The data for each regression (column) included one observation per‐week, per‐state over the 2008–09 and 2009–10 influenza seasons, 34 weeks each season, for a total of 1,088 observations per regression. The outcome variable was the percentage of the population, within each age group, that received the A(H1N1)pdm09 monovalent influenza vaccine each week on average. The coefficient of the triple interaction term (highlighted in bold typeface) can be interpreted as the additional weekly percentage of each age group's population in Maine that received the vaccine due to Maine's SIV program.
Regression models were estimated using robust standard errors and random effects for each state.
A graphical illustration that largely confirms these findings is provided in Figure S3 in the Appendix SA2, which shows Kaplan–Meier estimates of cumulative vaccine coverage in Maine and the 15 comparison states during the 2008–09 and 2009–10 influenza seasons. Figure S3 in Appendix SA2 shows that vaccine uptake in Maine was similar to uptake in the other states during the 2008–09 season. However, during the first 9 weeks of the 2009–10 season vaccine uptake among children was significantly higher in Maine than in the other states, while no appreciably differences can be seen among adults and the elderly. Conversely, after the first 9 weeks, vaccine uptake among children in Maine and other states appears to increase at roughly the same rate, while it increased faster among older groups in Maine than in other states.
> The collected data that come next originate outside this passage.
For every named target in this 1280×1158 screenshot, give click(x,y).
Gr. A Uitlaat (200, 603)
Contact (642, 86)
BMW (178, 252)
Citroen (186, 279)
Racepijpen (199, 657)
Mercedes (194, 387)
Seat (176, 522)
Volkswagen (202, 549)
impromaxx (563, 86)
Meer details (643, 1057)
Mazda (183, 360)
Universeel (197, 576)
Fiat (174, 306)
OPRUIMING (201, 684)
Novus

In short, Figure S3 in Appendix SA2 and Table 2 suggest that the SIV program increased vaccine coverage among children but decreased it among some adults. The last two rows in Table 2 provide estimates of the overall impact of the SIV program, ranging from an increase in coverage of 21.8 percentage points (pp) among children aged 13–17 years (p < .001) to 25.3 pp among children aged 5–12 years (p < .001), and a decrease in coverage of 5.7 pp among adults aged 18–49. In terms of number of vaccine doses administered, we estimate that Maine's SIV program increased A(H1N1)pdm09 uptake among children by about 62,600 doses and decreased coverage among adults 18–49 years and the elderly by 41,200 doses. We show counterfactual vaccine coverage, derived from the results of the DDD regressions, in Appendix SA2, Figure S4.
SIV Health Impact
Based on microsimulation models, we estimated that Maine's SIV program prevented 4,609 (5; 95 percentiles: 2,989; 6,760) cases of influenza and 1,434 (5; 95 percentiles: 900; 2,131) outpatient visits (Table 3). Effects on hospitalizations and deaths (not shown) were small.
Table 3.
Simulation Results: Health Care Outcomes under Maine's School‐Based Influenza Vaccination Program and a Scenario with Usual Vaccination Practices, by Age Group
| Ages | Influenza Cases | Outpatient Visits | Hospitalizations | |||
|---|---|---|---|---|---|---|
| Mean Change [5; 95 percentiles] | Mean %Change [5; 95 percentiles] | Mean Change [5; 95 percentiles] | Mean %Change [5; 95 percentiles] | Mean Change [5; 95 percentiles] | Mean %Change [5; 95 percentiles] | |
| 0 to 4 | –1,463 [–2,198; –919] | –10.2% [–16.0%; –6.2%] | –494 [–756; –291] | –10.2% [–16.1%; –6.1%] | –3 [–6; –1] | –12.8% [–27.3%; –2.0%] |
| 5 to 12 | –2,716 [–4,103; –1,706] | –9.5% [–14.8%; –5.8%] | –766 [–1,186; –458] | –10.0% [–15.5%; –6.1%] | –2 [–4; –1] | –15.2% [–30.8%; –5.9%] |
| 13 to 17 | –1,279 [–1,759; –922] | –7.8% [–10.6%; –5.8%] | –346 [–494; –232] | –7.9% [–10.6%;–5.9%] | –2 [–3; –1] | –21.7% [–33.3%; –10.0%] |
| 18 to 49 | 837 [590; 1,154] | 2.0% [1.4%; 2.6%] | 163 [90; 256] | 2.0% [1.2%; 2.9%] | 5 [0; 13] | 4.2% [0.0%; 8.6%] |
| 50 to 64 | –4 [–26; 20] | –0.1% [–0.3%; 0.2%] | –2 [–9; 7] | –0.1% [–0.5%; 0.4%] | 0 [0; 0] | 0.0% [0.0%; 0.0%] |
| ≥65 | 15 [–22; 81] | 0.4% [–0.5%; 2.1%] | 11 [–3; 29] | 0.9% [–0.3%; 2.7%] | 0 [0; 2] | 0.4% [0.0%; 11.0%] |
| All ages | –4,609 [–6,760; –2,989] | –4.0% [–5.9%; –2.6%] | –1,434 [–2,131; –900] | –5.1% [–7.5%; –3.4%] | –1 [–8; 7] | –0.8% [–5.1%; 3.0%] |
Means and percentiles estimated from 10,000 probabilistic draws of model parameters from distributions shown in Table 1. In each draw, outcomes were simulated for a synthetic population of 25,000 individuals in each age group.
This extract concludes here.